I don't think it makes much sense to look at things that way. It is impossible to make any estimate of the value the market is placing on Warren Buffett's presence. Is it $10 billion, $20 billion, $50 billion? Pick a number out of a hat ... there is no objective way to make this estimate.

All we CAN do is make an estimate of the value of Berkshire and be careful to not embed any assumptions that rely on Buffett's unique abilities or reputation. If the estimate of intrinsic value is sufficiently higher than market value, it is unimportant to speculate on the value the market attaches to Buffett's presence since a margin of safety exists.

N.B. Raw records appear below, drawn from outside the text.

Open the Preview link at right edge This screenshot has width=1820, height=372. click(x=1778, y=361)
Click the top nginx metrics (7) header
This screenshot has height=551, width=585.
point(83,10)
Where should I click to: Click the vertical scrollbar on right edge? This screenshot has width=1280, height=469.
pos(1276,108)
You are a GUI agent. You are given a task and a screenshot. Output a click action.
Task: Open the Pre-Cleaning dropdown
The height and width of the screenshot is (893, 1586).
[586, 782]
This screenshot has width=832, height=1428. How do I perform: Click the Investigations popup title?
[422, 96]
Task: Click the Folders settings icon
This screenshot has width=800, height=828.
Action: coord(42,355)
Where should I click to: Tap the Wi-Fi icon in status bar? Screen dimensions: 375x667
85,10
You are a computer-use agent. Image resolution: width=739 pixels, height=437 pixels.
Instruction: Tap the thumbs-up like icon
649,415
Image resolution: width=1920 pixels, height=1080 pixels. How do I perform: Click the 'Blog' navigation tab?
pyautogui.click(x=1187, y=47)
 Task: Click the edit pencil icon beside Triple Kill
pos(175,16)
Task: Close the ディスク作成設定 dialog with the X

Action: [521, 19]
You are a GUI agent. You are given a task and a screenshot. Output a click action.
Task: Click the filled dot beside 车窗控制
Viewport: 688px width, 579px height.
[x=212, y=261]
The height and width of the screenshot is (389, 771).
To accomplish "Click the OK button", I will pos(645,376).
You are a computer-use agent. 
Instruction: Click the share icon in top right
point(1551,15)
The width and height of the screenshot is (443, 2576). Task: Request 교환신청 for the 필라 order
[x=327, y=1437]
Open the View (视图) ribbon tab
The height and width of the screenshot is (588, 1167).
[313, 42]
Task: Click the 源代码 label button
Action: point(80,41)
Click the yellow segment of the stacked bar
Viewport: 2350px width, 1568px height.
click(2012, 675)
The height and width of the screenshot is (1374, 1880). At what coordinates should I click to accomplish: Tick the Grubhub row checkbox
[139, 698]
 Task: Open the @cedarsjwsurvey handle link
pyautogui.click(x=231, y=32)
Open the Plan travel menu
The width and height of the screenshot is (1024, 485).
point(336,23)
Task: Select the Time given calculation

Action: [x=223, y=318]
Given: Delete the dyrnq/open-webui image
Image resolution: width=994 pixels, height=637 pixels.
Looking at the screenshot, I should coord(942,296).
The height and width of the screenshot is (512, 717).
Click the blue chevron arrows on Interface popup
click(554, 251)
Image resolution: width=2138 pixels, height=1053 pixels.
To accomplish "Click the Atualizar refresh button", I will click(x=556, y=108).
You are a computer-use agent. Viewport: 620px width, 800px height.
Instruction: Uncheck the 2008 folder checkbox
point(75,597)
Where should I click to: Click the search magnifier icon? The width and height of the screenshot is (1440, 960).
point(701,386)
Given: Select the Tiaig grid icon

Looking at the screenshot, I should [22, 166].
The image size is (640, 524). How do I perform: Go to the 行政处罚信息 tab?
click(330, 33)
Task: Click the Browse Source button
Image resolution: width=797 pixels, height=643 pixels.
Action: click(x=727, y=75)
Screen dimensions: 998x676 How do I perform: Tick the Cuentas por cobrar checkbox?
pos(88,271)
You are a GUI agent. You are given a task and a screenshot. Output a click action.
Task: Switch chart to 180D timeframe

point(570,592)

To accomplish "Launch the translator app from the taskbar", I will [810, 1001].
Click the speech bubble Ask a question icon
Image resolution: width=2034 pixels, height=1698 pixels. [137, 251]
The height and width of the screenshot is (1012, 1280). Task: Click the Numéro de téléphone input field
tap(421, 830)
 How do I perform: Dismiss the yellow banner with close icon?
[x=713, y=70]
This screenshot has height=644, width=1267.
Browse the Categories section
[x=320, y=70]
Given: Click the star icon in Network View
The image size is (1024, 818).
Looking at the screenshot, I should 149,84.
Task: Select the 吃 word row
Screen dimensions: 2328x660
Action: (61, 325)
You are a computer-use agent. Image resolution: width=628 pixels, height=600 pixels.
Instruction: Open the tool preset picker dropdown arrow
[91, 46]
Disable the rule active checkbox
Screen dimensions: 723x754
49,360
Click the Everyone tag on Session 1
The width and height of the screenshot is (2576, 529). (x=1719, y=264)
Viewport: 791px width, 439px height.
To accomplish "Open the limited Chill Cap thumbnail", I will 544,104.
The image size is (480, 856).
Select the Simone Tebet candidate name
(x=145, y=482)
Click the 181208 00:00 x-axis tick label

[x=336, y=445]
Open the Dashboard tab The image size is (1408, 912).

Although estimates of Buffett value in the eyes of the market are necessarily subjective and speculative, I do not believe that the market is attaching any premium to his presence. More likely, the market is discounting Berkshire because of the "uncertainty" associated with succession. The market could be placing a much LOWER value of Berkshire's long term prospects because market participants overestimate the degree to which Buffett is needed for the ongoing value of Berkshire's businesses to persist.

I believe a stock market reaction similar to what took place with Apple after Jobs died is more likely than a persistent drop in Berkshire's quote when Buffett is no longer there. Also, the degree of a drop will depend on how much of a surprise it is and there is no way to know how that plays out.

This is all too speculative (and morbid) of a topic to warrant much attention and it is probably a mistake to discuss it at all. If Berkshire was trading at $225K, it would be a more interesting discussion.